▸ Entries from a collection
________________
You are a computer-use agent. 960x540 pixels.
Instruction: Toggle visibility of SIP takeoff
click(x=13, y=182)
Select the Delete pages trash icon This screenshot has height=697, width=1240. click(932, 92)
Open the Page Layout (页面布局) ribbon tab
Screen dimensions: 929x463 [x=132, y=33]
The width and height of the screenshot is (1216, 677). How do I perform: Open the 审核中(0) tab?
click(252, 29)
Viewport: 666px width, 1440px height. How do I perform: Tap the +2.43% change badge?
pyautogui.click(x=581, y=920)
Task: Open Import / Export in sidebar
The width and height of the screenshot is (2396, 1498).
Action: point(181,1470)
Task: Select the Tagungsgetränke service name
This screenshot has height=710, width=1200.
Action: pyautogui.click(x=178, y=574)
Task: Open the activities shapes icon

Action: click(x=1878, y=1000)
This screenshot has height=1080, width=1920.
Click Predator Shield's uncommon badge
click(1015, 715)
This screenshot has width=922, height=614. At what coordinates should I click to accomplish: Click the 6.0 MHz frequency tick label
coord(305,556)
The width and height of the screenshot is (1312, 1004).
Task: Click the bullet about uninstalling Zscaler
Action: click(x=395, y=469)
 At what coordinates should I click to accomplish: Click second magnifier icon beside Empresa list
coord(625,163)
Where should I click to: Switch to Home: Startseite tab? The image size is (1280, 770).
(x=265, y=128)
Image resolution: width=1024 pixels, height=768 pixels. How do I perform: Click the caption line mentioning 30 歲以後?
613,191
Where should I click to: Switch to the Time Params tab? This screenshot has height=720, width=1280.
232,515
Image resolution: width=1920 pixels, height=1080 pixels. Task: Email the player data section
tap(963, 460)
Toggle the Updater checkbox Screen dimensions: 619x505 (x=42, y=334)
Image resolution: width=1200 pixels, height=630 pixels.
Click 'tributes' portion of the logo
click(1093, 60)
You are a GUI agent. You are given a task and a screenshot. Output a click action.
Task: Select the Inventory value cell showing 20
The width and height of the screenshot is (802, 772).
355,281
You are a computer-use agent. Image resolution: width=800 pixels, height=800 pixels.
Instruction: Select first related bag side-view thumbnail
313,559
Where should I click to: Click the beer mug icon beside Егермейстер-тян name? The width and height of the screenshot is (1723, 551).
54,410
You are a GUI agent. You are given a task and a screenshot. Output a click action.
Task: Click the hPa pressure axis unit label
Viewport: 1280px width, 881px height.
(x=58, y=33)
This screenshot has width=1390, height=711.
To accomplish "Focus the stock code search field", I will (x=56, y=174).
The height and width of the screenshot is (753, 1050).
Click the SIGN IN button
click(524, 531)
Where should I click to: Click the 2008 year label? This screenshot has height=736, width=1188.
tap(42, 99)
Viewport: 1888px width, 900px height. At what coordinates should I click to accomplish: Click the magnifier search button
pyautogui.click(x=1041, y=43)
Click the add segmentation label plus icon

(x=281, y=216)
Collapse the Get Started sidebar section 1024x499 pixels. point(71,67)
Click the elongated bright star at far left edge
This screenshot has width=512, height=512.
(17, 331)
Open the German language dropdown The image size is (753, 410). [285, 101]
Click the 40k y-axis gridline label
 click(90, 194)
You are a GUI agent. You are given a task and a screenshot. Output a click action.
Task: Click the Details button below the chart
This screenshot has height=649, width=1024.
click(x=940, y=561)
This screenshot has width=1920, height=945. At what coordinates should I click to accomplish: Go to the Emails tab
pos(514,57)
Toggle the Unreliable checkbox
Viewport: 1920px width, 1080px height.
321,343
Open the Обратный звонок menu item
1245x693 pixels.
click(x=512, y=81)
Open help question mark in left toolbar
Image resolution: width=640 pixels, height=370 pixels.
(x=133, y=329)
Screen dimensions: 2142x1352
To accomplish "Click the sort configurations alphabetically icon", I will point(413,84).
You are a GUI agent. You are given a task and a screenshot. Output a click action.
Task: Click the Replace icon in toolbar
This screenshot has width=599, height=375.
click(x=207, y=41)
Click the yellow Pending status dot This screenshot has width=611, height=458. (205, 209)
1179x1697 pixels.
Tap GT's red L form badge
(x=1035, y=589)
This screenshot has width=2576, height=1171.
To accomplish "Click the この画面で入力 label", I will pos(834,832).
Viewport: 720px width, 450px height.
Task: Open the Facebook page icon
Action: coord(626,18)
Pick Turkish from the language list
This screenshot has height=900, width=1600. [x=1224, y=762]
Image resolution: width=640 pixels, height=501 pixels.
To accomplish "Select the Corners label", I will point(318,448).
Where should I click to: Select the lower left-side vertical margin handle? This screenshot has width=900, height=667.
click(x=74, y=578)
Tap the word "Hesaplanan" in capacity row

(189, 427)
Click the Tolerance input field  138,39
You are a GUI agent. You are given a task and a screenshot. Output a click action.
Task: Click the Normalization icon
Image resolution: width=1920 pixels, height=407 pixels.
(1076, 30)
________________
▸ JOB
Reproduce verbatim the lines of the listing from the line with "The width and height of the screenshot is (1216, 677)." to the line with "Action: point(181,1470)", including both of those lines.

▸ SOLUTION FOR THIS EXERCISE
The width and height of the screenshot is (1216, 677). How do I perform: Open the 审核中(0) tab?
click(252, 29)
Viewport: 666px width, 1440px height. How do I perform: Tap the +2.43% change badge?
pyautogui.click(x=581, y=920)
Task: Open Import / Export in sidebar
The width and height of the screenshot is (2396, 1498).
Action: point(181,1470)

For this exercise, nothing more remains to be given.